* _Consigne_: Présentez toutes les lignes ci-dessous sous forme de liste numérotée, sans les lignes vides. Laissez les images de côté dans votre réponse.

Entrées de position des éléments
····················

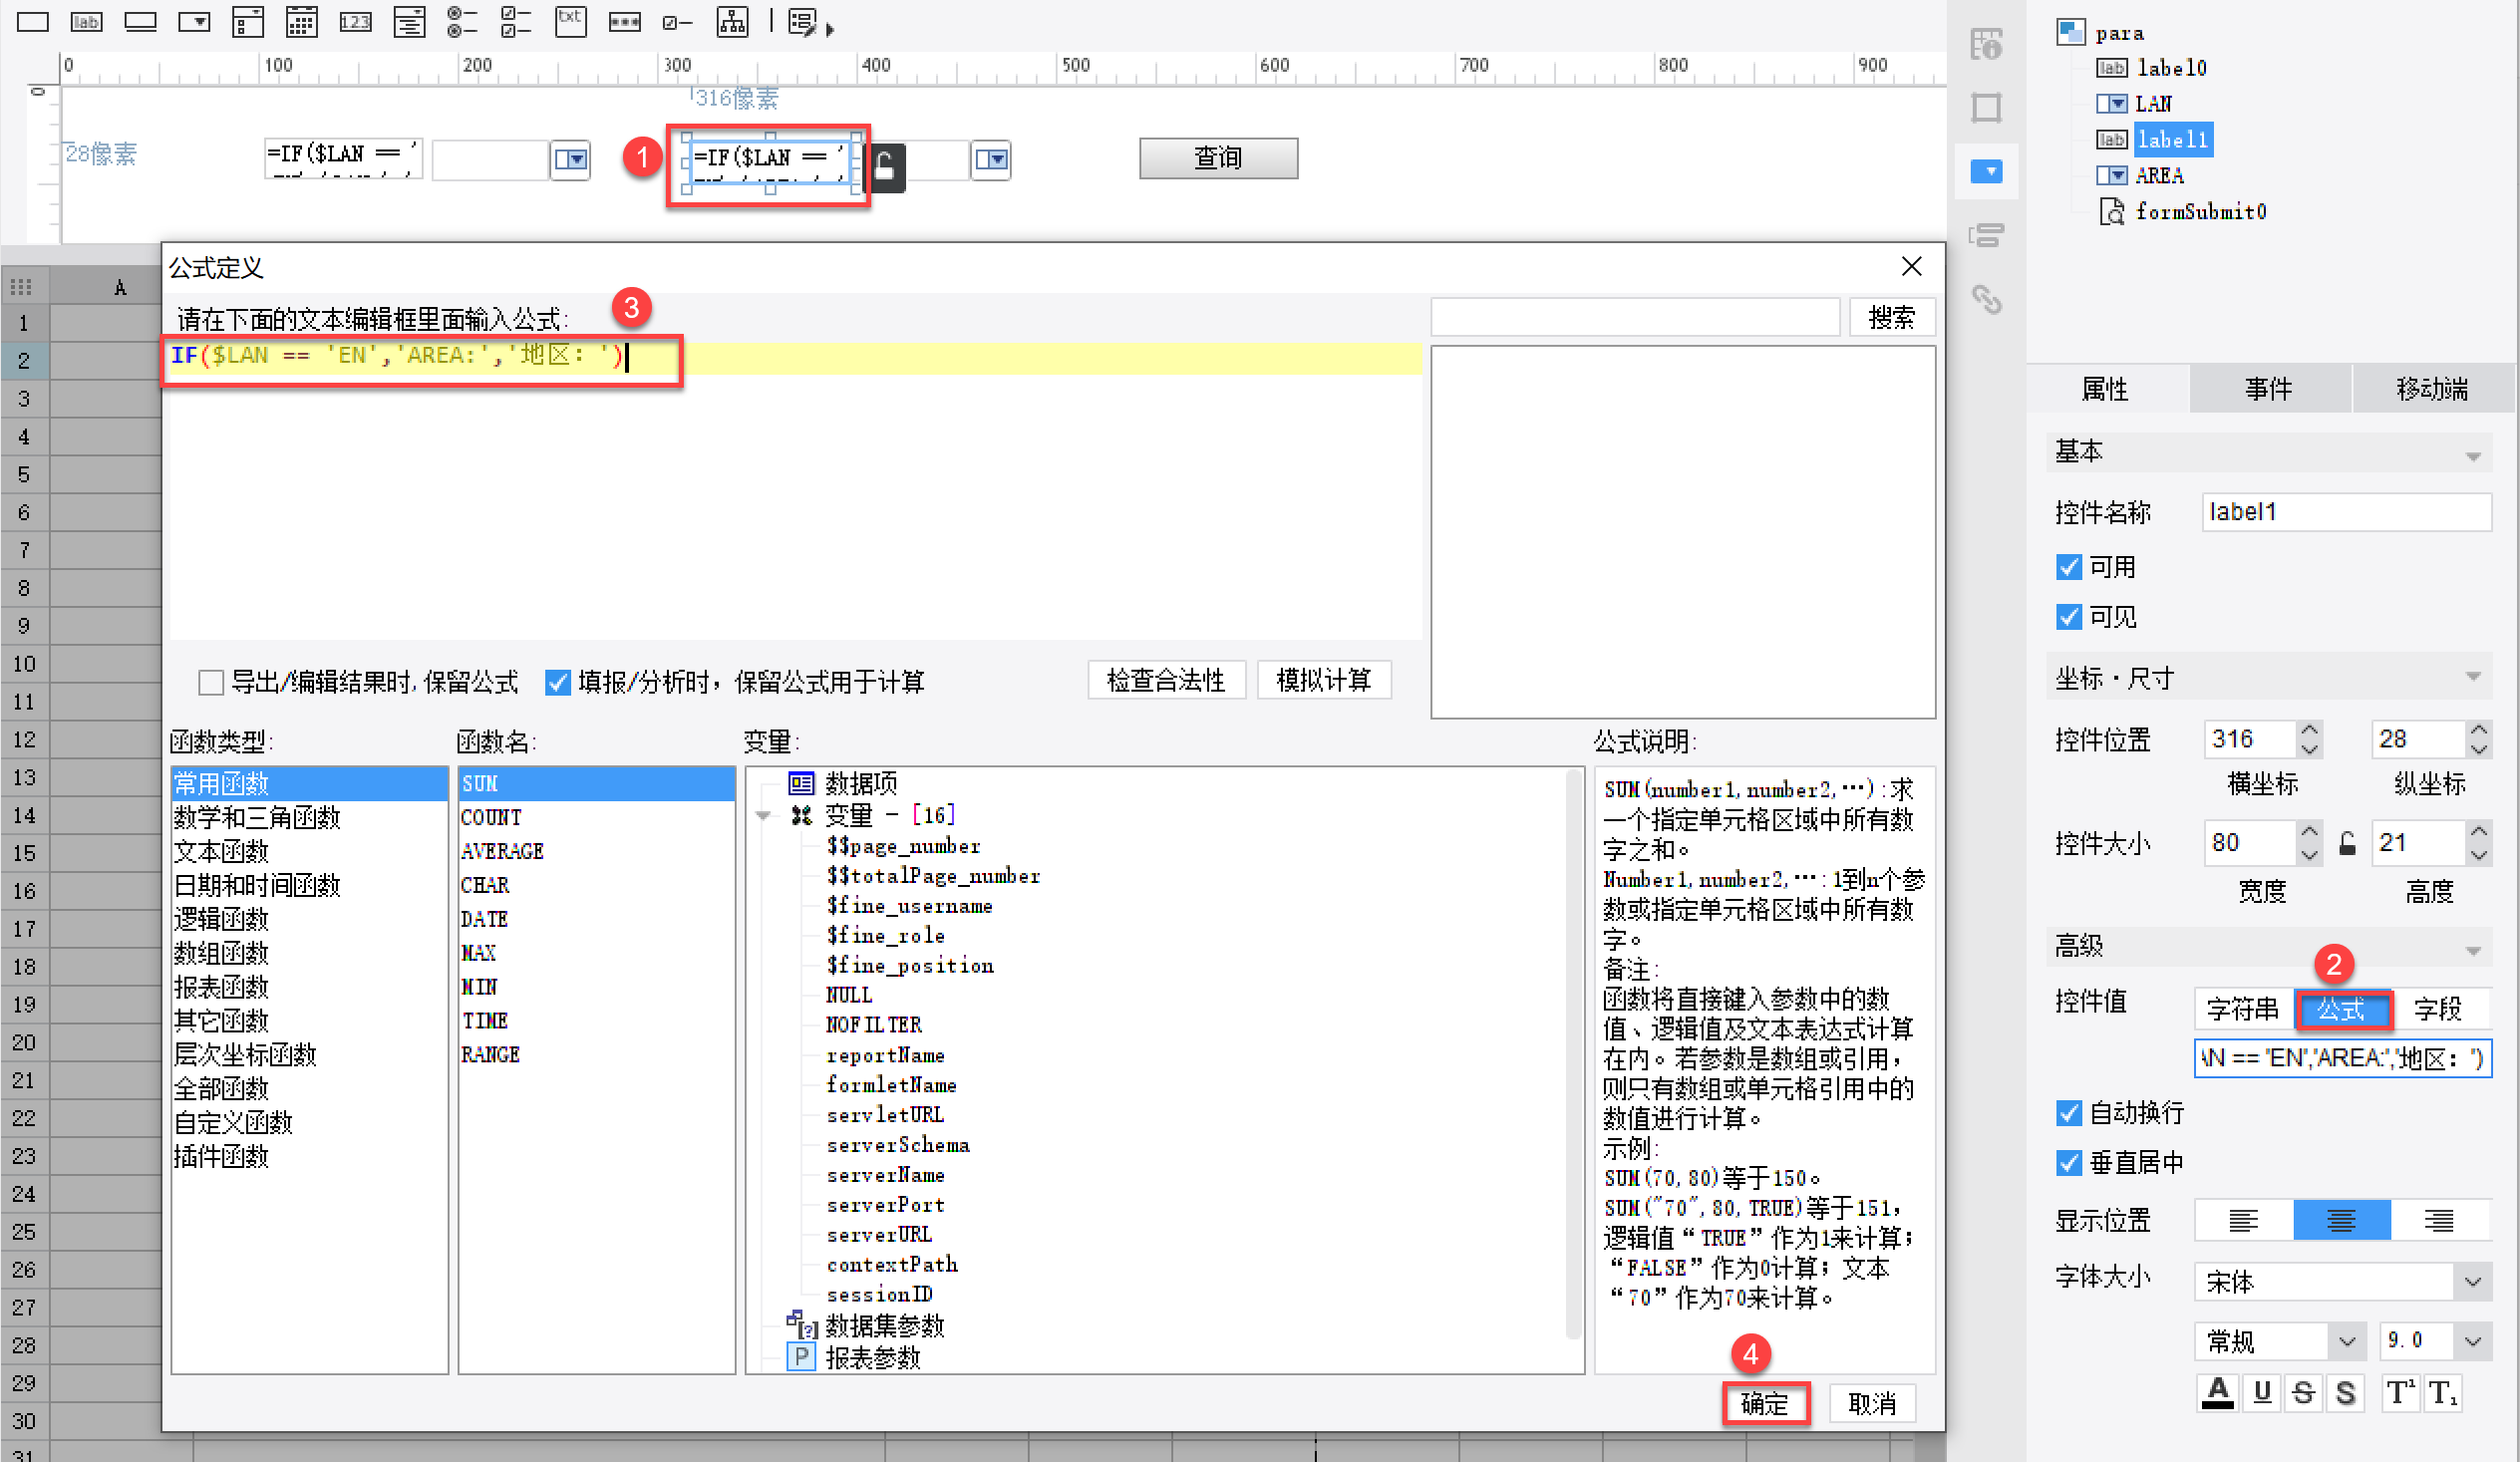2520x1462 pixels.
Task: Switch to the 事件 events tab
Action: tap(2268, 388)
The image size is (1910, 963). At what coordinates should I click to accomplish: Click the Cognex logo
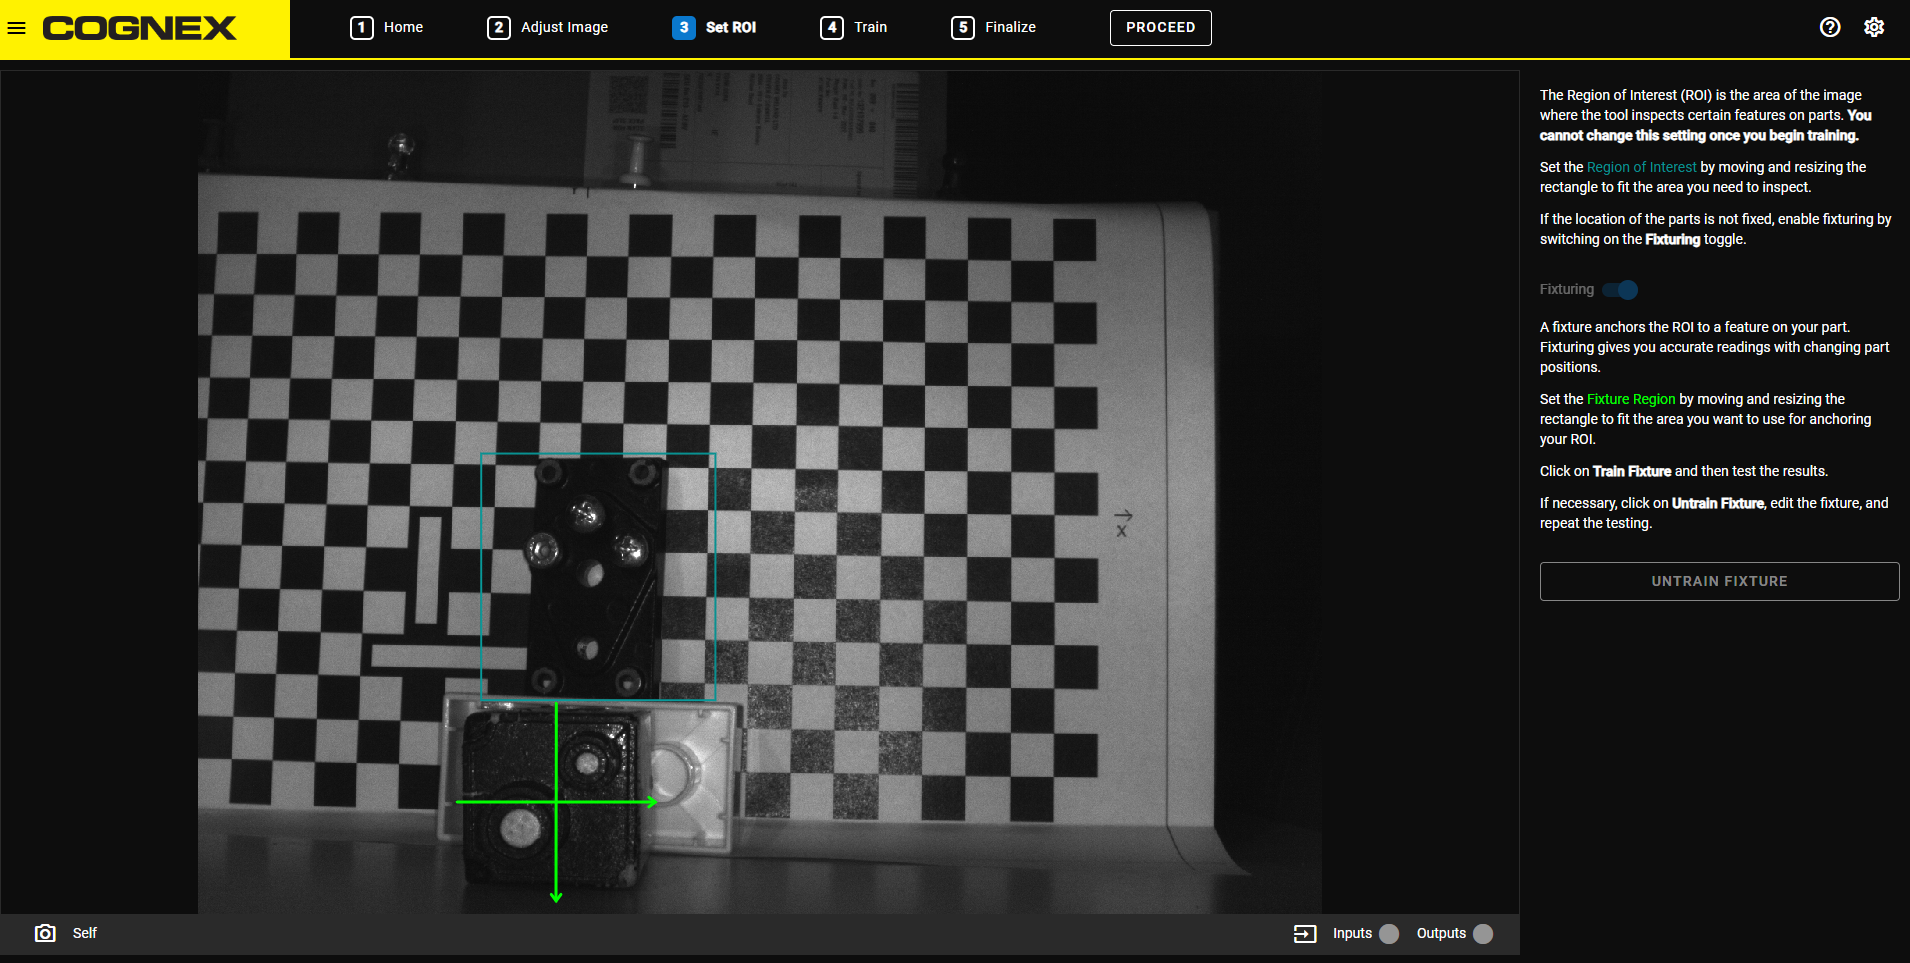(x=139, y=28)
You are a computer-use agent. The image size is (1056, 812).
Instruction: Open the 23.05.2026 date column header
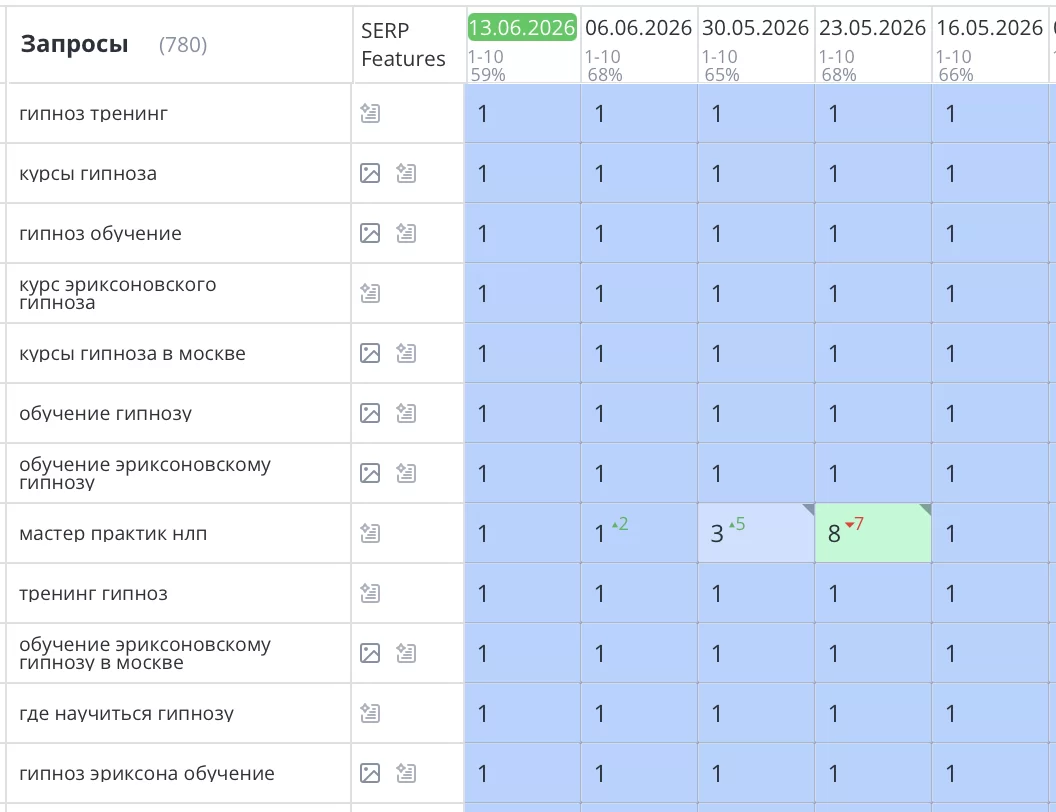coord(872,28)
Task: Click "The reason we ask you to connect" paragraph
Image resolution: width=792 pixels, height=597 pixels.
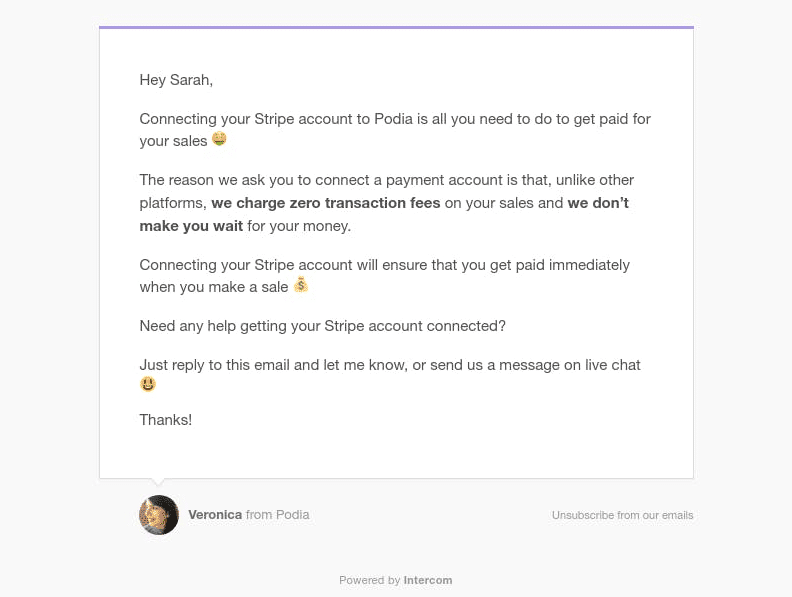Action: [x=386, y=203]
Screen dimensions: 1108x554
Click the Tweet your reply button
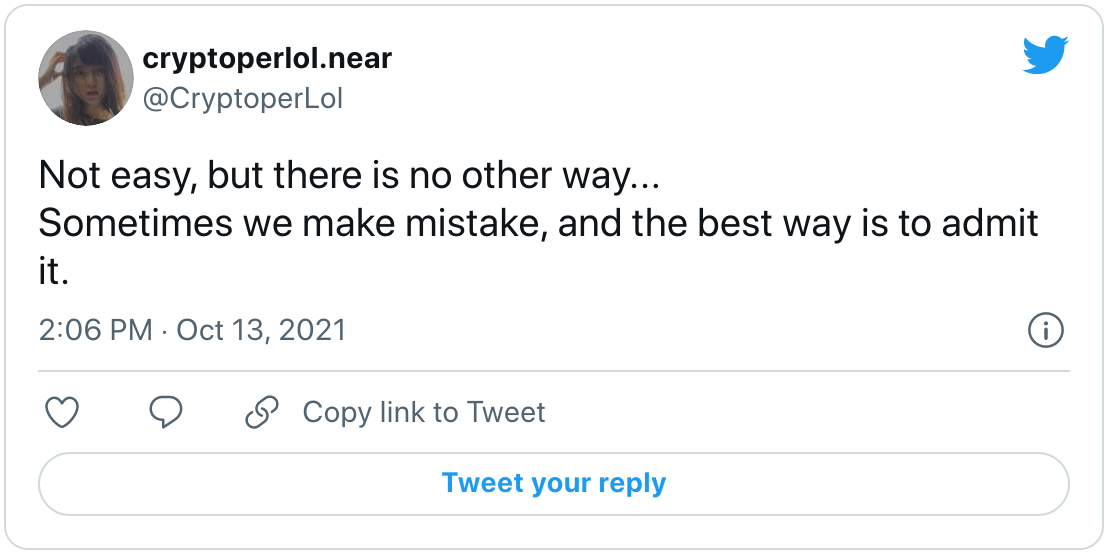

····················

* _Réponse_:
1. 2520x1462 pixels.
2. Task: Switch to the 事件 events tab
3. Action: tap(2268, 388)
4. The image size is (1910, 963). At what coordinates should I click to accomplish: Click the Cognex logo
5. (x=139, y=28)
6. You are a computer-use agent. The image size is (1056, 812).
7. Instruction: Open the 23.05.2026 date column header
8. coord(872,28)
9. Task: Click "The reason we ask you to connect" paragraph
10. Image resolution: width=792 pixels, height=597 pixels.
11. Action: [x=386, y=203]
12. Screen dimensions: 1108x554
13. Click the Tweet your reply button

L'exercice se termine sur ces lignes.